Amos Webber was born 25 April 1826 in Attleborough, a small community southwest of Trenton in Bucks County, Pennsylvania, that rests within a large curve of the Delaware River. He was the son of Samuel and Fannie (Johnson) Webber, both of whom had been born free in Philadelphia. Webber's father died a few months before his birth, leaving the widow to raise Amos and his brother Samuel alone. Salvatore was unable to find any other information about the family in Bucks County. Slavery never had much strength in this part of the state, though an elderly white resident remembered in 1845 that as a youth in the 1790s he could "stand on the corner of my father's farm...and count sixteen farm houses, and in every house were slaves'" (p. 9). In 1790 Bucks County ranked sixth in slave population among Pennsylvania's counties, but had almost six hundred free people of color and only 261 slaves. By 1820 the free black population had grown to more than 1,200 but there were only two slaves, both older women. Despite the small black population, local whites and Pennsylvanians generally exhibited considerable racial prejudice. Though slavery officially ended in 1827 under the gradual emancipation plan that had been adopted in 1780, ten years later black men in Pennsylvania lost the right to vote in a December 1837 decision by Judge John Fox. He ruled on a contested Bucks County election, where defeated local Democrats used the presence of a handful of black voters to challenge the victory of an anti-Jacksonian coalition composed of former Federalists, Whigs, and anti-Masonic elements:
The key constitutional question...was whether Negroes were legally eligible for inclusion as freemen under the Pennsylvania constitution. Judge Fox concluded they were not. From William Penn's time to the approval of the 1776 state constitution...Pennsylvania had never accorded blacks the rights of freemen. Even the 1780 act to abolish slavery did not bestow those rights, for an act of the state assembly, in itself, could not alter a constitutional provision. As the 1790 constitutional convention made no explicit reference to this issue either, Fox held for the plaintiffs and reversed the election results, citing Chancellor Kent, a leader in new York State's 1821 constitutional convention, who had argued that [t]he African race are essentially a 'degraded caste of inferior rank and condition in society' (p. 15).

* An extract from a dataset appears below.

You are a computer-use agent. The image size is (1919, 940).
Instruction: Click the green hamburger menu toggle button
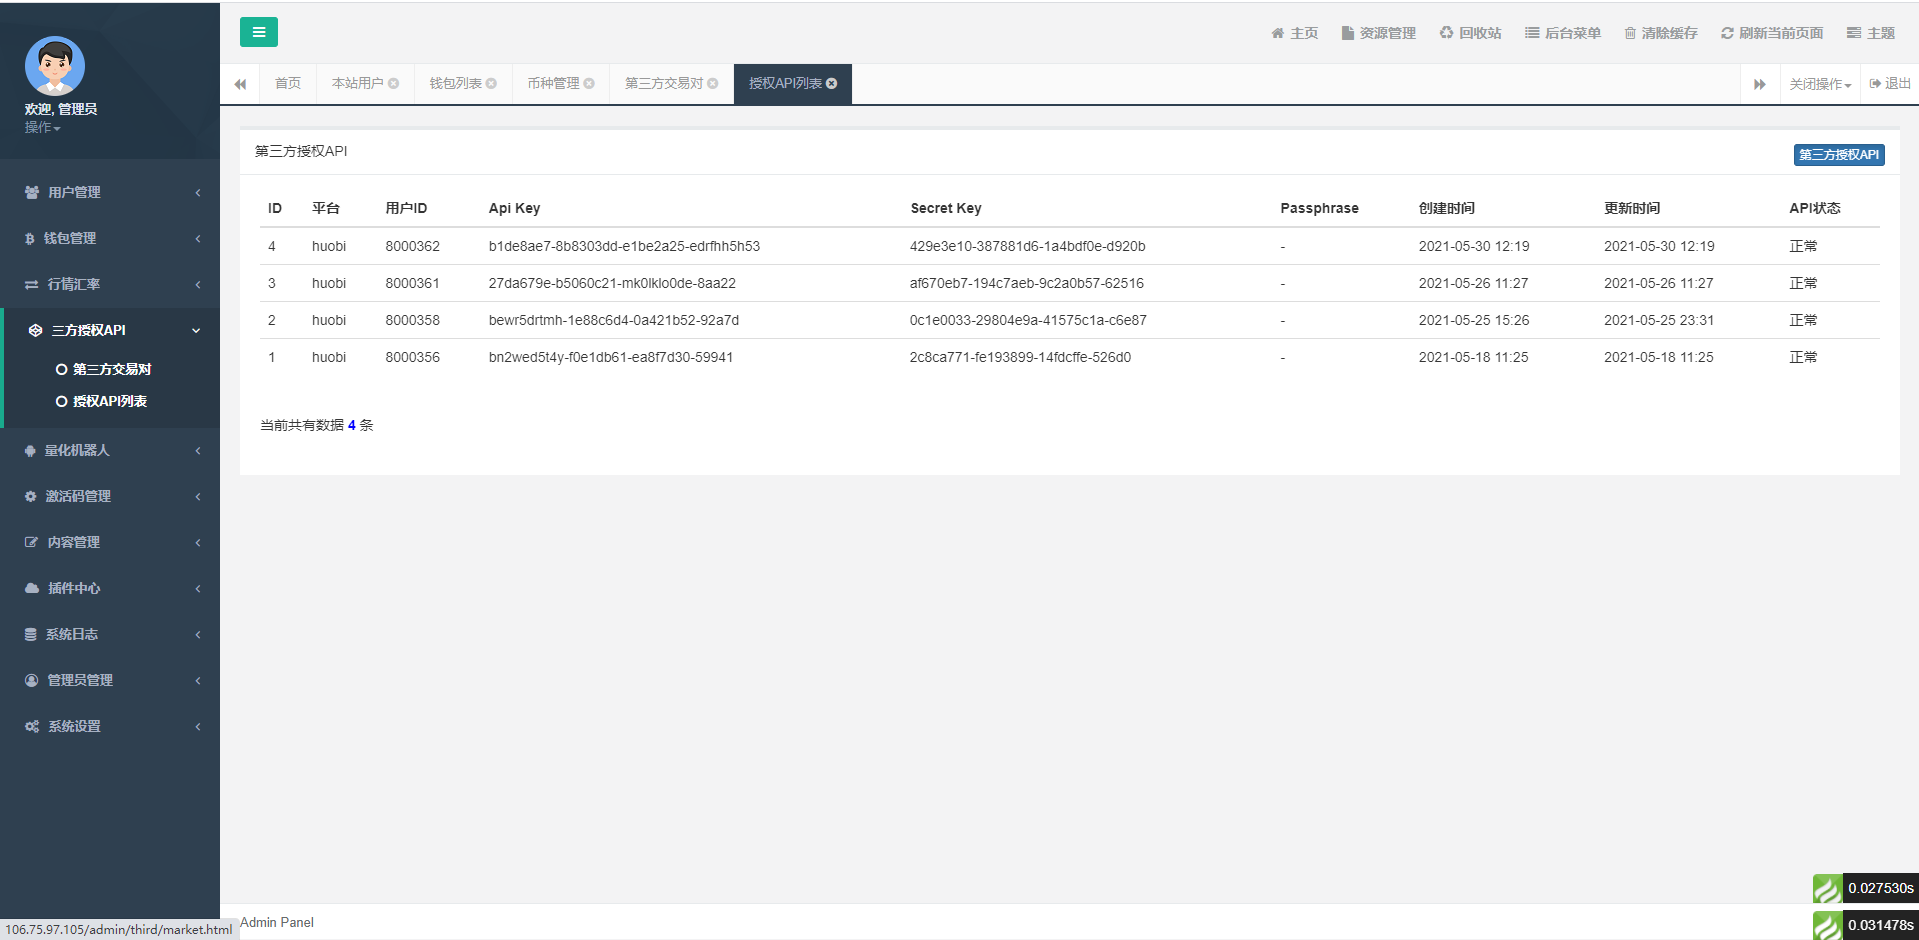tap(258, 32)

Fox's decision was affirmed a month later by the state constitutional convention. It anticipated the Dred Scott case twenty years later, as did, indirectly, the opinion of a Massachusetts native, Associate Justice of the U.S. Supreme Court Joseph Story, in the fugitive slave case of 1842, Prigg v. Pennsylvania (p. 13). Though not uncritical of the Commonwealth of Pennsylvania and the racial views of its white residents, A. Leon Higginbotham's appraisal was perhaps more balanced when he wrote that "Pennsylvania's accomplishment in passing the gradual emancipation acts cannot be underestimated. It was a significant changing of the tide toward ultimate freedom for blacks. Its impact went beyond Pennsylvania and helped trigger similar legislation in other northern states."[1]

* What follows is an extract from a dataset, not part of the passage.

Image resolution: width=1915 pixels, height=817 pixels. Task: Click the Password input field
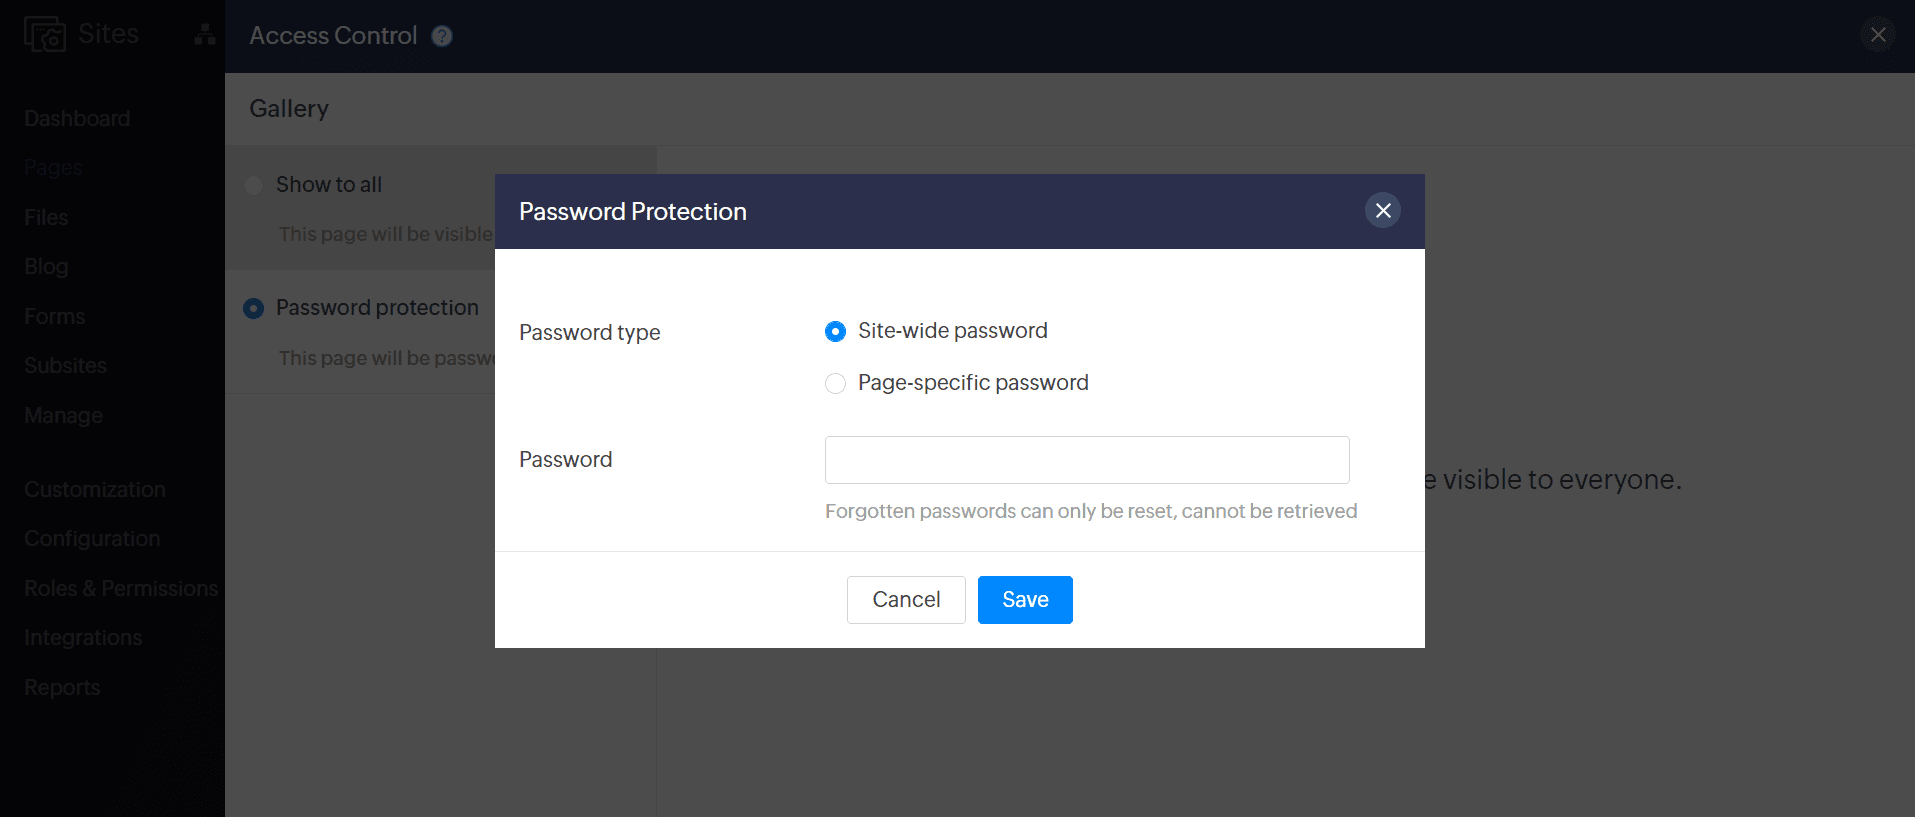coord(1087,460)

Here in the opening pages of the book is an essential part of the context for northern and American racism that Salvatore fails to provide near the end of the volume when quoting Webber's sarcastic comments comparing the late Chief Justice Salmon P. Chase with his predecessor on the high court, Roger B. Taney (204), author of the Dred Scott decision. Taney, a southerner and former slave owner, was racist, but so were northern jurists like Fox, Kent, and Story. It was Taney's misfortune to write a controversial decision in 1857 when the political climate had changed greatly. (He was also a Catholic, a fact generally overlooked by historians in evaluating the reaction to his decision by a northern public not yet recovered from its Know-Nothing mania.) By 1873, the year of Chase's death, slavery was dead, and most Americans thought the issue of states' rights had been settled also, but as Amos Webber knew all too well, racism was still very much alive.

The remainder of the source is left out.